Previously I wrote about how Bino, my 20″ folding bike, interacted with my Minoura LiveRide LR340 turbo trainer. Officially, with the Z-adapter installed, Minoura says it can support a bike with 24″ wheels, and this became apparent when the threaded shaft on the adjustment knob simply ran out of room to squeeze against Bino’s 20″ x 1.75″ Impac Streetpac tire.
Another issue I ran into was the much greater amount of rubber dust particles generated by the smaller wheels. Because the circumference of the 20″ x 1.75″ tire is smaller, it goes through more revolutions at a given road speed compared to Hyro’s 700C x 28 mm or 700C x 32 mm rubber…which directly translates to much faster wear. The rubber dust particles themselves fly out over a larger area because the wheel is suspended much higher off the floor, making cleanup a chore.
So, I had two issues that need resolution.
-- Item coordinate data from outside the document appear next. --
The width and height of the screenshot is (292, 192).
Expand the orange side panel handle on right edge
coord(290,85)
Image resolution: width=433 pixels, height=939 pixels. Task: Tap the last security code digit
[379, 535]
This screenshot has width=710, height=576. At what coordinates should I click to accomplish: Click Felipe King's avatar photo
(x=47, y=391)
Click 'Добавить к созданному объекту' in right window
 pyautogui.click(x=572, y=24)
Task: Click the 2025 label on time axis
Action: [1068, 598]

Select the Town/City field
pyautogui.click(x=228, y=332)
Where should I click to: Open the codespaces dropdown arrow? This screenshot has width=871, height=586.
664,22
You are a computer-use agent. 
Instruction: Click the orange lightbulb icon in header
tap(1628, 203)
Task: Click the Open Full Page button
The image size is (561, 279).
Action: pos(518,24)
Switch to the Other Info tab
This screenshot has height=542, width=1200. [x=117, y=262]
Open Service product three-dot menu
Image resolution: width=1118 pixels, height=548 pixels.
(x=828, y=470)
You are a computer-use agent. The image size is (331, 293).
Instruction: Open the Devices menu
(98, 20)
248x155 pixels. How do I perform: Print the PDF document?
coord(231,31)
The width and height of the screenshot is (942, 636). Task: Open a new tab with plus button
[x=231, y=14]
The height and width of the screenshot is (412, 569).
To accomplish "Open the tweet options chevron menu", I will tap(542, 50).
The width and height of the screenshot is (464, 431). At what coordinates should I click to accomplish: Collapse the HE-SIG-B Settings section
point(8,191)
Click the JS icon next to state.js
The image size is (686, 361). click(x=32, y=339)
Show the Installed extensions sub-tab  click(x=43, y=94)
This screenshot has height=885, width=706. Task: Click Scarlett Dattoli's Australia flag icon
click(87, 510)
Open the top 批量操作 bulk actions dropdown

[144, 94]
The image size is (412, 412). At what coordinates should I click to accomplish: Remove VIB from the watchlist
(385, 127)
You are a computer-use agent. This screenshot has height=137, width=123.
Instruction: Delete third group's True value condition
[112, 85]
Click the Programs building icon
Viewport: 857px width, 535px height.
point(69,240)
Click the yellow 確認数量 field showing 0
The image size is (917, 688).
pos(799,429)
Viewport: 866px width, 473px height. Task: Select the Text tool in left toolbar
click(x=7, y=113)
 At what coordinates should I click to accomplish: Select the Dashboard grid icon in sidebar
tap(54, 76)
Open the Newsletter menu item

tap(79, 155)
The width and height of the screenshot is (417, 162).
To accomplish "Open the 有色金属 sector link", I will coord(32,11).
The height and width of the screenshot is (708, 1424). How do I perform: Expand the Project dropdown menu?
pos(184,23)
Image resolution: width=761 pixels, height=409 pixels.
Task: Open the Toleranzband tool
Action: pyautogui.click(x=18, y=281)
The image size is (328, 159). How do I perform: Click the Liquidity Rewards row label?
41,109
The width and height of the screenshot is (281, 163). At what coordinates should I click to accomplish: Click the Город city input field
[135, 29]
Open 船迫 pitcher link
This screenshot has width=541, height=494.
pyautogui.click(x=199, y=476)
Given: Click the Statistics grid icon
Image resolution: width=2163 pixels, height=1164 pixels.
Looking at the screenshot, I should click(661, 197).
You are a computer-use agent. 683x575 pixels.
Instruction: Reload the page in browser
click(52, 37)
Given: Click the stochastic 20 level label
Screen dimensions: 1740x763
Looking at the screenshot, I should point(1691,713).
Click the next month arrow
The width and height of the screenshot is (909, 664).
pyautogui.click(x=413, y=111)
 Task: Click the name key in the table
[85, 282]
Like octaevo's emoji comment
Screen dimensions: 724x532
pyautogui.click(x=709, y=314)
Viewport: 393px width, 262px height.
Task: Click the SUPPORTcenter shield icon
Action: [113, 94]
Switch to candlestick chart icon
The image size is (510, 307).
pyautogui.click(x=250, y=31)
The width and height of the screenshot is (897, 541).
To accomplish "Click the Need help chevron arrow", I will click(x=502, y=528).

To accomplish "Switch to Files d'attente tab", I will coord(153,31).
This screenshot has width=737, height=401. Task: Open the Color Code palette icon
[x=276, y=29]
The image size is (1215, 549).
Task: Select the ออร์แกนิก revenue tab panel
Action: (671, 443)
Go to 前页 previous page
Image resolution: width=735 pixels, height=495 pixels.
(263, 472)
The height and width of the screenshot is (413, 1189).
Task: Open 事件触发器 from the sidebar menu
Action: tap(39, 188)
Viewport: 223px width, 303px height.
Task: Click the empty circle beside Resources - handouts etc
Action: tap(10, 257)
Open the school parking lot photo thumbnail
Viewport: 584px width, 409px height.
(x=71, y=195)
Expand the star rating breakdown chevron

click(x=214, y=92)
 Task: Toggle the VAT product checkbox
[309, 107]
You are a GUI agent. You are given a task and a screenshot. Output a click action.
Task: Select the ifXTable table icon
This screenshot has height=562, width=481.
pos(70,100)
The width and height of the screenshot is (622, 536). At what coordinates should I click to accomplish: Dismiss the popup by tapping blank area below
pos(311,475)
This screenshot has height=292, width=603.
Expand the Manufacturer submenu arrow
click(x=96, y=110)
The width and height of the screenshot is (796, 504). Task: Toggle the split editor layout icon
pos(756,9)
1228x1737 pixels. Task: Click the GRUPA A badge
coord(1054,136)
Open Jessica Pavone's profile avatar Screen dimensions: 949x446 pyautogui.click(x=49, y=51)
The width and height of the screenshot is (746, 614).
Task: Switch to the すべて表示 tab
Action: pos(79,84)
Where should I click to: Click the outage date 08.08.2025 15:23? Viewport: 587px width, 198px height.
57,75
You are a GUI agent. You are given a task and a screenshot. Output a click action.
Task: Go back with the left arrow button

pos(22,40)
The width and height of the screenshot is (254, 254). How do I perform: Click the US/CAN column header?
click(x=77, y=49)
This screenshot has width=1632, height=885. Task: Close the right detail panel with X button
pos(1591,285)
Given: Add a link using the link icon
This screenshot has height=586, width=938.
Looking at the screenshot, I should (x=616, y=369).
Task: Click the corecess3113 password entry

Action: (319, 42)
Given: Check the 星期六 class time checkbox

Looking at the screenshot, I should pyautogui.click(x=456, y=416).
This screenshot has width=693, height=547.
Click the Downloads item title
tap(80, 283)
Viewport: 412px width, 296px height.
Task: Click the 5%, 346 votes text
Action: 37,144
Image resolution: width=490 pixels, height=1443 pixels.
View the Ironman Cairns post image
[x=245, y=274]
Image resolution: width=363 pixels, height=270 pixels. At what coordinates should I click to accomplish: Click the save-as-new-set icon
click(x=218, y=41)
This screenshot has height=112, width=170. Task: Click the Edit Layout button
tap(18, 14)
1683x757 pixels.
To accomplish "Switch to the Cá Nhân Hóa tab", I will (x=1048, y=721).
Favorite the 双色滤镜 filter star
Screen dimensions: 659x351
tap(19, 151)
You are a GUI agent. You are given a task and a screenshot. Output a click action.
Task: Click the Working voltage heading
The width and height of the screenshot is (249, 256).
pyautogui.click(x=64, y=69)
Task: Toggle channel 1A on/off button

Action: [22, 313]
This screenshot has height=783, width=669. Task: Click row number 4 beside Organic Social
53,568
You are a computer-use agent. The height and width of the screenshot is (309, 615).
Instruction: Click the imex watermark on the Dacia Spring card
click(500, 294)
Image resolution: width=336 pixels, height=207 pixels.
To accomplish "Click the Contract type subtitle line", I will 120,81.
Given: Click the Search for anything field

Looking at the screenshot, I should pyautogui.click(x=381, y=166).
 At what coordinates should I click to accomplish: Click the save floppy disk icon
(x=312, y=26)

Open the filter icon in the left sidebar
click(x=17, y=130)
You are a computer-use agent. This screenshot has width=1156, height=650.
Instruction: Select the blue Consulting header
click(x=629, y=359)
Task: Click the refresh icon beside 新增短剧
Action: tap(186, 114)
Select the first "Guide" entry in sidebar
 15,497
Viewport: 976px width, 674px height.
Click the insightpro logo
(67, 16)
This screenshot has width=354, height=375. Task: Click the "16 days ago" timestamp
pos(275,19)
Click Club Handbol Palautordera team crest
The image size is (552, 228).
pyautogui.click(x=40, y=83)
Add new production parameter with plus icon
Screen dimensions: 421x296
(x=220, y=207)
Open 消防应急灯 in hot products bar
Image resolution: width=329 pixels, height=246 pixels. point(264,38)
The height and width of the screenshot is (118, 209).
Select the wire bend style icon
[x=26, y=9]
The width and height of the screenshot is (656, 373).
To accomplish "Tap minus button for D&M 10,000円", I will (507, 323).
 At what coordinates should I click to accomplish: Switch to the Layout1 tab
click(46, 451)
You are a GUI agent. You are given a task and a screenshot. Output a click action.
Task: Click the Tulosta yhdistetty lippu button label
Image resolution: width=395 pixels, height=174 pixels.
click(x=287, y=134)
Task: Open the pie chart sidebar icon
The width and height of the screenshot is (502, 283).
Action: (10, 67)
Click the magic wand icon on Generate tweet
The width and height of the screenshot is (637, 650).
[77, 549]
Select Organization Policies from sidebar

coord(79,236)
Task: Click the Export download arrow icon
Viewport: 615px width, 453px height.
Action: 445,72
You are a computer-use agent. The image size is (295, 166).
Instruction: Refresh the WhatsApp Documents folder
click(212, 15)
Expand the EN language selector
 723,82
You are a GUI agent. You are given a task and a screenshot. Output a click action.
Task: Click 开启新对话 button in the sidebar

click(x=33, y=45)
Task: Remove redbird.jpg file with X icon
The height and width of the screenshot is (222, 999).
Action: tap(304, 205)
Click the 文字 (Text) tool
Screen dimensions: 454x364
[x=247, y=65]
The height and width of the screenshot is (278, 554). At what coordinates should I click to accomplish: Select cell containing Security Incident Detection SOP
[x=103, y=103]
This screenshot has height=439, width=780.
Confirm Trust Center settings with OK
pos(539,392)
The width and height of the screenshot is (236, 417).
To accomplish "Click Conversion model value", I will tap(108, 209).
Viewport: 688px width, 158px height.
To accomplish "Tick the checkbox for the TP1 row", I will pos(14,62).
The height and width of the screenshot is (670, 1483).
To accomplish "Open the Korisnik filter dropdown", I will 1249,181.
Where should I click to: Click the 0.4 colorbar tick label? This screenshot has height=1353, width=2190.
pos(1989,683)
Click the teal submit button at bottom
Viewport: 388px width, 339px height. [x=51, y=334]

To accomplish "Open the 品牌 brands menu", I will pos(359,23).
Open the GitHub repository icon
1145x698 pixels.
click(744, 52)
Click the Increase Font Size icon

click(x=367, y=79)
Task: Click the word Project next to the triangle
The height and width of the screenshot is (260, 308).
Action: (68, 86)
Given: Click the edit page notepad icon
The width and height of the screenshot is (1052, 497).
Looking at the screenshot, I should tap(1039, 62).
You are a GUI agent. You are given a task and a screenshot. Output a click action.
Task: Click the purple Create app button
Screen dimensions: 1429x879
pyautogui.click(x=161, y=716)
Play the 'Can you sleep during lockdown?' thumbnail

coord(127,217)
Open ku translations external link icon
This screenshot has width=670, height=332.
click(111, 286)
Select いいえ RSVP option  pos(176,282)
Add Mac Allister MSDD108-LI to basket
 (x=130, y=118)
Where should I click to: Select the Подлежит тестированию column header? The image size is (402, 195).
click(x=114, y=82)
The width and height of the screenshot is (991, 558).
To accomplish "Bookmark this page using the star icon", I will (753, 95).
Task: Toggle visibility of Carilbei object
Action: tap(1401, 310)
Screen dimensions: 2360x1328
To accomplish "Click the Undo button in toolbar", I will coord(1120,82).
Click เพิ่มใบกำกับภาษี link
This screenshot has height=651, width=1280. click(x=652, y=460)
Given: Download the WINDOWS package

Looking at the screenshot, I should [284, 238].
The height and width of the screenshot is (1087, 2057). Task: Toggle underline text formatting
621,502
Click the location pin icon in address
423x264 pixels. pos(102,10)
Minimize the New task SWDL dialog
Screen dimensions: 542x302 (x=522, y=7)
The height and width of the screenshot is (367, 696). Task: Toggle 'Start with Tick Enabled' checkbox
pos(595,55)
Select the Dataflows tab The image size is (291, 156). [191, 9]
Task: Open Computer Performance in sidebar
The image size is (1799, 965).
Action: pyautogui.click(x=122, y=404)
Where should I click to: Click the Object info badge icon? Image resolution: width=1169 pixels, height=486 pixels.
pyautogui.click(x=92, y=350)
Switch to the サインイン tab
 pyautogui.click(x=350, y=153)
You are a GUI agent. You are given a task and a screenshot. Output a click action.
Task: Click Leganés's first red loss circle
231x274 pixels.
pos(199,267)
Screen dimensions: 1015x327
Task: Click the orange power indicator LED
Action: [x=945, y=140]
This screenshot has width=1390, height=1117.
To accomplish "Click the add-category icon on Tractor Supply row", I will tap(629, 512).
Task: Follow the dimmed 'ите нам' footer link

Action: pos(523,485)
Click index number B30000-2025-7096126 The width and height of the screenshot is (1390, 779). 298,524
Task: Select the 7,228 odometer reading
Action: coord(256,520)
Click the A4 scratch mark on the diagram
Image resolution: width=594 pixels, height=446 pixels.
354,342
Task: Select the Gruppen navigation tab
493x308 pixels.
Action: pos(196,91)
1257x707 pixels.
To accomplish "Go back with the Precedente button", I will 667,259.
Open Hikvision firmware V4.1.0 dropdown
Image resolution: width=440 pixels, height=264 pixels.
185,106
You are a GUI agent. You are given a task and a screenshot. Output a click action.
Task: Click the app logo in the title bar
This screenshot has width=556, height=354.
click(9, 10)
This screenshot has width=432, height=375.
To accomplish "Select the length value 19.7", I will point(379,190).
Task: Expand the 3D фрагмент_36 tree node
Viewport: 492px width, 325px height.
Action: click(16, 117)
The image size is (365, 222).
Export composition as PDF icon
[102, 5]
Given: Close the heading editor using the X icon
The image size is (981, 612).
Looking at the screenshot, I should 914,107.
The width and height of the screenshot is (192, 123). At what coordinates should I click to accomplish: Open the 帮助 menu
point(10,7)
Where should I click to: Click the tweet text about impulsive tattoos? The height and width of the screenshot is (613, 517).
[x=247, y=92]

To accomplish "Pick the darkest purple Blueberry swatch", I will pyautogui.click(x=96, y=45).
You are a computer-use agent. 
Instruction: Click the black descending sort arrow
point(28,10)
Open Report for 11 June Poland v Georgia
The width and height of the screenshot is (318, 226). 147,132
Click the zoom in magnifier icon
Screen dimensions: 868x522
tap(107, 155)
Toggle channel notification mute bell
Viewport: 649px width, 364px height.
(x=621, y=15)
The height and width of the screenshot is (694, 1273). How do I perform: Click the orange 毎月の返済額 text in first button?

I took a page out of Steve’s playbook and fashioned an extension for the adjustment knob’s threaded shaft, in order for the resistance roller to get more pressure against Bino’s rear tire. Basically I took a large brass dome nut and slipped it over the end of the adjustment knob shaft. It didn’t matter to me that the threads between these parts were incompatible with each other – all I needed was to give it a bit more length.
With the dome nut stuck on the end, I got more consistent and more positive pressure on the rear tire, and I was even able to reinstall the large cone spring that should have been there in the first place. This also opens up the option of using narrower tires for turbo trainer duty instead of being stuck with the 1.75″ width option. Schwalbe’s full-slick Kojak at 20″ x 1.35″, in particular, is a good candidate, although I might need to swap to a bigger nut.
Addressing the problem of rubber dust particles was even simpler. All that took was a large cardboard box. Every time I use the turbo trainer, I basically put the cardboard box as close to the rear wheel and resistance unit as possible, so it catches all the rubber that gets flung off. The box flaps rest on the rear fender so there’s no rubbing anywhere.
These two simple hacks solved my problems. They’re not going to do much about the accelerated actual tire wear, though – that’s just a fact of life when using a small-wheeled bicycle on a turbo trainer, I guess.